I love green tart, and these two recipes from the collection of Philippine Welser are interesting:

Beta vulgaris, c. 1550, courtesy of wikimedia commons

51 If you want to make a tart of greens (krautt dortten)

Take on your table sage leaves, eight marjoram sprigs, a handful of parsley, 5 leaves of lemon balm (melisen, Melissa officinalis), 12 leaves of bugloss, a little chervil (?), 10 endive leaves, 10 borage leaves, a little chervil (?), and about four times as much chard (mangelt) as there is of the other herbs. If they are clean, do not wash them and chop them small. Then put them into hot fat and fry (reschs) them in it. Then put them in a bowl and grate cheese of the best kind into it, a little ginger, pepper, sugar, and 10 eggs or more, until it is quite thin. Mix it well together and pour it out on a base that is very thin, and let it bake. When it is almost baked, put a little butter on it and sprinkle it with sugar. This is for two tarts, take half as much to make one and let it bake fully.

52 If you want to make a tart of greens (krautt dortten)

Take young chard (piesen) and all kinds of fragrant herbs, wash them, press them out well, and fry them in fat. Then put them into a bowl and grate good cheese into it as well as a wheaten bread. Put this in with the herbs and stir it together. Take eggs and a little cream, colour it yellow and season it with good spice powder. Stir it together well and make a base, put it into the tart pan and pour the filling on it. Cover it with another (dough) sheet and close it with a wreath (braided edge). Let it bake, but grease the pan with fat beforehand, then it will not burn. If you want it sweet, add sugar. When it has baked for a while, but a hole in the top and put in some sweet butter and put it in (repetition?). You can also bake this in an oven.

While this is not quite exactly the identical recipe, the two are so close to each other that they are functionally the same thing. Recipe #51 gives an unusually detailed list of the herbs and spices required while #52 remains unspecific. Recipe #52 calls for cream, which #51 omits, and specifies the addition of a top crust which is not mentioned in #51. Altogether, though, this is the same filling of chard, herbs, cheese, eggs, and spices we know in various iterations from several other recipes. I am quite fond of it, though I haven’t tried this sopecific mix yet.

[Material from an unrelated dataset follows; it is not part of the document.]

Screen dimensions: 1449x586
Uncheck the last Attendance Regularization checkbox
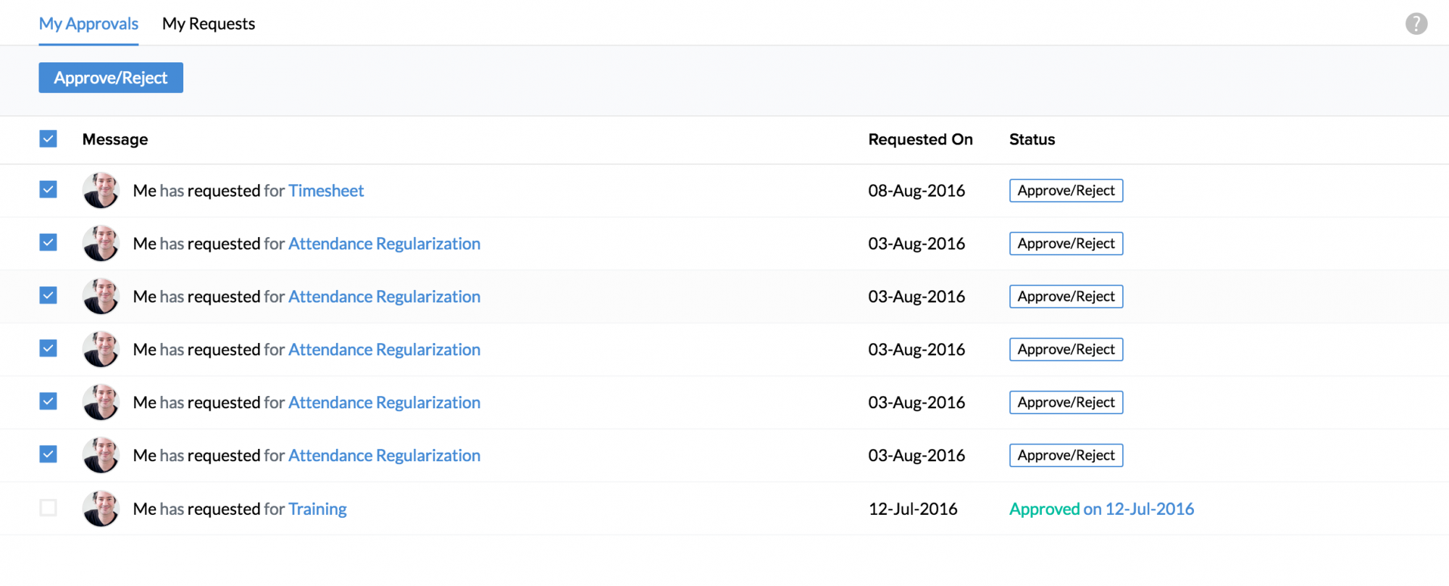[49, 455]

One interesting feature is that the two recipes use a different name for chard. Recipe #51 calls it mangelt, a cognate of the modern Mangold, while #52 has piesen, a word that today only survives in dialects. This suggests that the two recipes originate from different sources and were copied faithfully into one collection at one point without standardising the vocabulary. This flexible recombination of recipes and whole sections seems to be a feature of many German recipe collections.

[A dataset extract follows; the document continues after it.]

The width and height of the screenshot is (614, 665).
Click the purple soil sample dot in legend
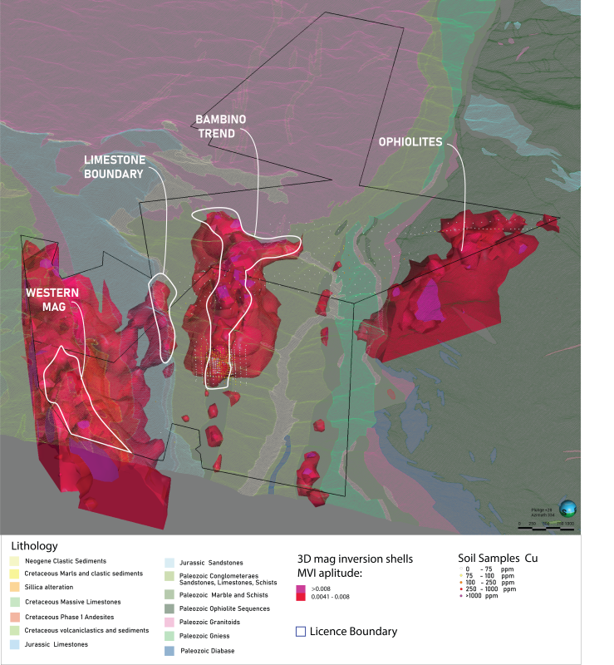[462, 595]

Philippine Welser (1527-1580), a member of the prominent and extremely wealthy Welser banking family of Augsburg, was a famous beauty of her day. Scandalously, she secretly married Archduke Ferdinand II of Habsburg in 1557 and followed him first to Bohemia, then to Tyrol. A number of manuscripts are associated with her, most famously a collection of medicinal recipes and one of mainly culinary ones. The recipe collection, addressed as her Kochbuch in German, was most likely produced around 1550 when she was a young woman in Augsburg. It may have been made at the request of her mother and was written by an experienced scribe. Some later additions, though, are in Philippine Welser’s own hand, suggesting she used it.

The manuscript is currently held in the library of Ambras Castle near Innsbruck as PA 1473 and was edited by Gerold Hayer as Das Kochbuch der Philippine Welser (Innsbruck 1983).